Right? Wrong. Within 24 hours, Warnock was just about incapable of getting out of his bed. In his own words, he was “completely wiped out”. The threat of catching coronavirus was no longer an abstract worry. It was very much real.
“It’s been so, so strange,” said Warnock, now back at work after an enforced two-week spell of isolation in his temporary home on the Rockliffe Hall grounds. “I just started with a little niggly throat, then I lost my sense of smell and taste, but in the first few days, it was the tiredness that was the main thing.
“I was absolutely shattered, wanting to go to sleep every minute of the day. You’ve got no option but to just try to focus on looking after yourself at that stage.
“When you get older, you sometimes want a nap in the afternoon anyway. But with this virus, you’re just constantly shattered all the time. You don’t feel like doing anything. That’s why it’s different, and it can linger. Thankfully, I’ve been able to get over it, but it was a very tiring experience for me.”
Having turned 71 last December, Warnock is in one of the highest-risk categories for suffering severe complications from Covid.
While he experienced severe discomfort for a couple of days, he readily admits he was fortunate to escape any life-threatening consequences of contracting the disease.
His fitness levels possibly helped, and while so much about Covid remains unknown, Warnock’s recent experiences have made him even more of an advocate for staying in good shape as a 70-year-old, both physically and mentally.
“When you get older, it’s so easy to have a little sleep on a morning, then have your dinner, then have a little sleep in the afternoon,” he said. “Mentally, if you’re not careful, you get really tired.
“Some people act a lot older than what they are, and some people act a lot younger that what they are – I think that’s a battle of your mind.
“Even when I was younger, as a player, I used to look at my managers – one manager in particular who, I remember, was really quite overweight – and I thought, ‘If ever I start managing, I don’t want my players to see me like that’.
“I remember that vividly, and it’s driven me on. I like my players to know that I’m training after every session. They have a laugh because I have to have a headband on because I sweat terribly. I show some of the lads and say, ‘You never do this, you lot’. But I like to do that. You have to do that for your heart and everything else – you’ve got to look after yourself as you get older.

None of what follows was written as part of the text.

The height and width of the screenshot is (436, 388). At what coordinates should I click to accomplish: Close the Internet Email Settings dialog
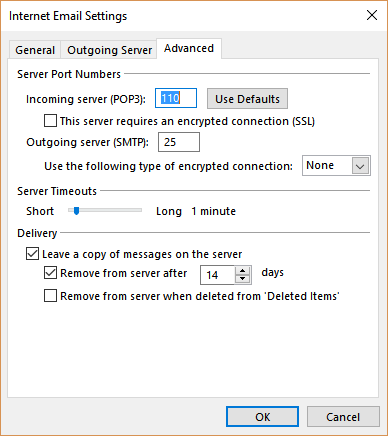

“I think it’s because of that little bit of extra fitness that I was able to keep it (Covid) away from my chest and my lungs. That was so, so important.”
So, has contracting Covid changed him? Warnock remains as driven and passionate as ever when he is working at the training ground, and cannot wait to be back in the technical area at the Riverside when Middlesbrough host Barnsley tomorrow afternoon.
He is more careful than ever when it comes to hygiene though, and has become an even stauncher advocate for wearing a mask.
“If I do go into a shop, my mask is on beforehand and I do my hands before I go in and when I come out,” he said. “When I take my fruit home, I wash it with soaps and suds – I do everything. I think people have got to be like that until we get a vaccine to get rid of this. We’ve got some of the best people in the world working at it, so we’ve got to hope that comes out as soon as it can.”
He has also become increasingly intolerant of those who flout the rules, viewing the scenes of university students attending parties in the last few weeks with open disdain.
“I think it’s ridiculous,” he said. “I just think, ‘Why put other people’s lives at risk?’We can deal with it a lot better if people listen to the advice being given. It made me disappointed the other day to see 200 people at the University in Coventry having a party. We all want to have a good time, but you’ve got to be responsible.
“You’ve got to do what the Government are telling us to do. Now, I’m not saying they’ve been right – let’s be fair, there’s been times where you’ve wondered what on earth was going to come out next – but the thing is that it kills, and it kills older people especially. These youngsters have all got families – would they give it to their grandparents or their aunties or uncles? They’ve got to be responsible.”